Le monde extérieur n'existe malheureusement pas. Et ce n'est pas là la lubie d'un être qui aurait fait de la vue son sens supérieur.. Car lorsque je touche ou hume, c'est bien dans le point nodal de ma vacuité que je sens... On a beau faire, tout ce qui nous parvient du dehors, même le son, est pleinement au centre de ce réseau de néant qui tisse, par une compulsion narrative, les mailles d'un monde qu'on aimerait transcendant -- un monde capable de contenir notre risible démesure et de nous imposer sa loi.  Nous ne parlons d'idée que parce que nous en avons une perception confuse, là où l'intuition sensible montre assez spontanément sa complexité dynamique: il suffit de s'approcher un peu plus près de l'objet, parfois d'un pas de côté, pour que toute la perception se réagence en un nouveau système... Tandis que les idées... On ne les perçoit que de très loin, avec les doigts boudinés de l'intelligence à qui il faut un effort immense pour s'apercevoir de sa vulgarité.

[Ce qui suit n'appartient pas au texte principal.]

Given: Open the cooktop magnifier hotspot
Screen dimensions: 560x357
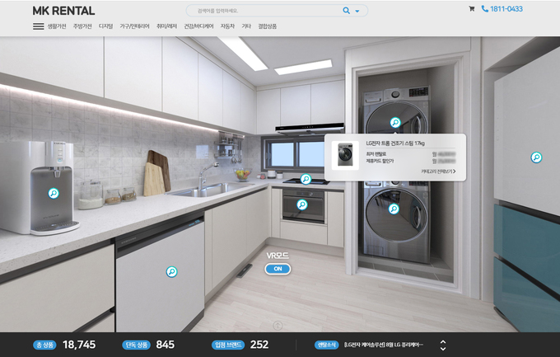Looking at the screenshot, I should (306, 179).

Nous croyons les idées plus intimes, nous croyons qu'elles sont nous, car nous ne savons pas les sentir avec autant de raffinement que les sensations. Quoi d'étonnant à cela: des millions d'années d'évolution pour ourdir l'interface sensible par laquelle l'espèce a survécu... Tandis que la pensée: tout juste quelques millénaires pour parvenir aux peintures rococos de la métaphysique et de la phénoménologie contemporaine... Des dessins d'enfants voilà tout.

mardi 10 mai 2022

Protagoras

On se dit parfois, bien volontiers, que l'intelligence humaine est décidément très semblable à l'intelligence artificielle de nos ordinateurs. On se demande alors si ce n'est pas parce que l'intelligence en soi est ainsi faite: un ensemble d'interconnexions et de signaux électriques dont le réseau compplexe fait émerger la merveille de la conscience, et, en-deçà, de l'intelligence performative.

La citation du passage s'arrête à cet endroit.